Y es justo la amenaza ideológica la que se cierne ahora sobre la reforma migratoria aprobada en el Senado de Estados Unidos. Aun cuando se incluyó en los últimos momentos la enmienda para militarizar la frontera y con ello garantizar el número mínimo de sufragios que la avalaran, ahora deberá pasar por una Cámara de Representantes dominada por los republicanos, donde hasta el momento sus posibilidades de prosperar son mínimas.

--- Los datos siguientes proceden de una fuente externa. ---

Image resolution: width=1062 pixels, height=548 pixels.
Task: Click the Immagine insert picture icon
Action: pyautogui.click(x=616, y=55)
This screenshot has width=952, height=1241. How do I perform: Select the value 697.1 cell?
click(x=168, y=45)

La migración es un auténtico dolor de cabeza para el partido que tiene como símbolo a un elefante. Le entraron al tema en el Senado porque no les quedó más remedio: uno de los factores que gravitó en la derrota de su candidato presidencial, Mitt Romney, fue su prácticamente nula cercanía con el votante hispano. Y una realidad es que, siendo un sector de la población en vertiginoso crecimiento, la prospectiva es que nadie podrá ganar la Casa Blanca ignorando el sufragio latino, como ocurría antaño.

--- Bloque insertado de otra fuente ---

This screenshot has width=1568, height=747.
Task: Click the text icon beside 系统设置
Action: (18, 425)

Sin embargo, hay que recordar que, a diferencia de lo que ocurre en México, los legisladores estadunidenses les deben su escaño o curul en primer lugar a sus votantes, y este factor tiene mucho más peso que la disciplina partidaria. Y, como se apunta en la nota de primera plana publicada ayer por José Carreño Figueras, enviado de Excélsior a Washington, prácticamente dos terceras partes de los 234 diputados que forman la mayoría republicana en la Cámara baja está vinculado con grupos ultraconservadores, pocos interesados en la geopolítica nacional.
Varios de estos congresistas representan a distritos del sur y centro de Estados Unidos en los que es mínima la presencia de población hispana. Por lo tanto, es poco probable que estén dispuestos a arriesgar su reelección en aras de una legislación que otorgue estatus legal a la población indocumentada y es más probable que tiendan a proponer medidas aun más restrictivas que complazcan a sus bases conservadoras, aunque con ello entorpezcan las posibilidades de su partido para volver a la Casa Blanca.
Quizás un escenario similar sea el que vivamos en los próximos días en México con la discusión de una reforma energética en la que coinciden actores ubicados en los extremos del espectro ideológico-político, como son el Consejo Coordinador Empresarial y el Partido de la Revolución Democrática. El pasado martes ambos fijaron su posición en torno al futuro de Pemex y sobresale la coincidencia en la necesidad de modernizar a la empresa, aunque en el cómo —léase participación privada— ya saltan a la vista las diferencias. De frente a una crisis mundial que amaga con arrastrar a nuestra economía, esperamos que éstas no sean irreconciliables.